L’apparenza del presente

In the long run we are all dead’. Questa ben nota – ed incontestabile – sentenza di Keynes viene spesso usata per incitare ad operare per il presente, magari fino ad un semplicistico carpe diem che sembra non cogliere la paradossale contraddizione: il vuoto di senso del presente di coloro che dicono che tanto, presto o tardi, saranno tutti morti. L’adesione al presente, alla sua diretta immediatezza, che come tale è solo semplice-presenza. Anche il Tao raccomandava di ‘nutrire la vita’, preservando la persona e giungendo alla fine dei propri anni. O, come disse Chuang-Tzu rifiutando potere ed onori, ‘meglio vivere e trascinare la coda nel fango’. Sublime saggezza dell’esistente; ma vivere del – e nel presente non è ancora pensare il presente come consapevole tema degno di riflessione.

Proviamo ora a fare un passo in un’altra prospettiva. Marx chiamava comunismo ‘il movimento reale che abolisce lo stato di cose presenti’. Qui l’accento, direzionandosi al futuro, sembra posizionarsi, al di là di ogni manierismo hegeliano, sul superamento del presente. Certo, il dinamismo del movimento rivoluzionario marxiano non ha la rigidità deterministica in cui poi si insabbierà la versione engelsiana, per cui il comunismo sarebbe la dottrina delle condizioni di liberazione del proletariato. Ma in ambedue i casi la relazione è chiara: il presente analizzato in vista della sua diacronica abolizione.

Che vi si aderisca consumandolo, o lo si superi progettando, il presente pare svanire, irriflesso in un caso, negato nell’altro. Ciò che vorrei quindi suggerire, in queste brevi note, è che lo statuto del presente, soprattutto nella contemporaneità, rende costitutiva la difficoltà di pensarlo, e dunque inevitabili i vicoli ciechi in cui a mio parere si chiudono le due precedenti direzioni. A meno di trovare una terza prospettiva, non riconducibile a determinazioni storicamente e politicamente canoniche.

 

Il presente che guarda al futuro

‘Non il più lontano, ma il più vicino è ancora il perfettamente oscuro’. Così Ernst Bloch nel Principio Speranza. Se il carpe diem, il godimento spensierato, il seduttore di Kierkegaard sfuggono all’autocomprensione; se l’enigma più difficile da cogliere è proprio il giorno, ‘l’Ora dell’existere’, si tratta, per comprendersi e comprenderlo, di rivolgersi invece al futuro, di fare fronte alla direzione. Il domani che nell’oggi vive, la realtà presente che è la realtà dell’orizzonte, la vera genesi situata alla fine. La Speranza in ciò che Bloch chiama patria, di far nascere qualcosa ‘che nell’infanzia riluce a tutti e dove ancora non è stato nessuno’.

### MATERIALE DI STUDIO
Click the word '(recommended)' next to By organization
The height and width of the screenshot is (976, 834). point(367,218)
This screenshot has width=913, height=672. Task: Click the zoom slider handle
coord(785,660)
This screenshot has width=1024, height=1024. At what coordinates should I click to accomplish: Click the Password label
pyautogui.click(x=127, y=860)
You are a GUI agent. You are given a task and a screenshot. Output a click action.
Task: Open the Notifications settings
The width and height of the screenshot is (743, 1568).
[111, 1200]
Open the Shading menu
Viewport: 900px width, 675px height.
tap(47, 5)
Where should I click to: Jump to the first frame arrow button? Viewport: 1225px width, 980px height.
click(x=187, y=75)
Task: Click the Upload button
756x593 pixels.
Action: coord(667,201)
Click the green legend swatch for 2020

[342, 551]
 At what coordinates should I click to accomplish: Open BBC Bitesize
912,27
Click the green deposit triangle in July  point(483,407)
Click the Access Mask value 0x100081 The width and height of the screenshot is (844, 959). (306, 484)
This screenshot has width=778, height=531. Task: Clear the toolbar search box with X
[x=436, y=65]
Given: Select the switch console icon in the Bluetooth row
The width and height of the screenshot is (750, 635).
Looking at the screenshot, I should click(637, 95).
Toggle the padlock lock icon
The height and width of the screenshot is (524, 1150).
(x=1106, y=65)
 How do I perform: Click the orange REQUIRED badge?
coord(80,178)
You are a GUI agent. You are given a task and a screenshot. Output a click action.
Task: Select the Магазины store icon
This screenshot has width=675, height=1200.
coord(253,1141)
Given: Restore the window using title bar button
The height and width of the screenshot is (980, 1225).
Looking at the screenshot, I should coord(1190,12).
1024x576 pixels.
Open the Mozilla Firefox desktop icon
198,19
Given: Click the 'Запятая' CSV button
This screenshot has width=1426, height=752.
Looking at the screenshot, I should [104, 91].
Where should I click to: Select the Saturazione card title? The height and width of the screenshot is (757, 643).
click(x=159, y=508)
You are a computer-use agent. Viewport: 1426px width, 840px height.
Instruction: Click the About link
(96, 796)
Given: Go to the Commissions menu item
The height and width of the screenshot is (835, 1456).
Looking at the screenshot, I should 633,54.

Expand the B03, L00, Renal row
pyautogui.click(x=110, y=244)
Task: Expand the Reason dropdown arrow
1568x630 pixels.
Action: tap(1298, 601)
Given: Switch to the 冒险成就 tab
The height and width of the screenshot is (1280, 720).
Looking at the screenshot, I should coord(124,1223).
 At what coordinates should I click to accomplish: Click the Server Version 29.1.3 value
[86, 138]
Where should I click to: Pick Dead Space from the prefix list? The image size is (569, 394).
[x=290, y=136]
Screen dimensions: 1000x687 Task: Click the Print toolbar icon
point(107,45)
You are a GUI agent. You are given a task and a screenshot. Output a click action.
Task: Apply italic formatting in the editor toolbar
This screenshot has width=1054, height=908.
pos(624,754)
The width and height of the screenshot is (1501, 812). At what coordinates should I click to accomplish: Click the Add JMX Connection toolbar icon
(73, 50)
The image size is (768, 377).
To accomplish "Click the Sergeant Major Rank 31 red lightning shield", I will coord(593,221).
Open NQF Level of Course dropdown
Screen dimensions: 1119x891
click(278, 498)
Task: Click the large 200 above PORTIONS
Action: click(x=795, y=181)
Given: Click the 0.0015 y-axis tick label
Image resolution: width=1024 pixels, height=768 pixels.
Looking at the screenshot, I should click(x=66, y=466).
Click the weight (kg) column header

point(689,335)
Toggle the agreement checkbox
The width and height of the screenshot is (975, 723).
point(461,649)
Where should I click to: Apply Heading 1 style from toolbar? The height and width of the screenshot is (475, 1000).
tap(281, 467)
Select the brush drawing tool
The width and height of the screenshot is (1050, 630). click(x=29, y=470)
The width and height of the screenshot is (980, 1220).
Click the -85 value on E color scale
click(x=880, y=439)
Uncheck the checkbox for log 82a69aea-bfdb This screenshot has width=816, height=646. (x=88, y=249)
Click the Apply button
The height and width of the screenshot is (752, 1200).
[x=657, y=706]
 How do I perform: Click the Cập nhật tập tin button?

### CONSEGNA
Trascrivi dal brano sul presente il tratto che comincia con "Proviamo ora a" e prosegue fino a "sua diacronica abolizione.".

### RISULTATO
Proviamo ora a fare un passo in un’altra prospettiva. Marx chiamava comunismo ‘il movimento reale che abolisce lo stato di cose presenti’. Qui l’accento, direzionandosi al futuro, sembra posizionarsi, al di là di ogni manierismo hegeliano, sul superamento del presente. Certo, il dinamismo del movimento rivoluzionario marxiano non ha la rigidità deterministica in cui poi si insabbierà la versione engelsiana, per cui il comunismo sarebbe la dottrina delle condizioni di liberazione del proletariato. Ma in ambedue i casi la relazione è chiara: il presente analizzato in vista della sua diacronica abolizione.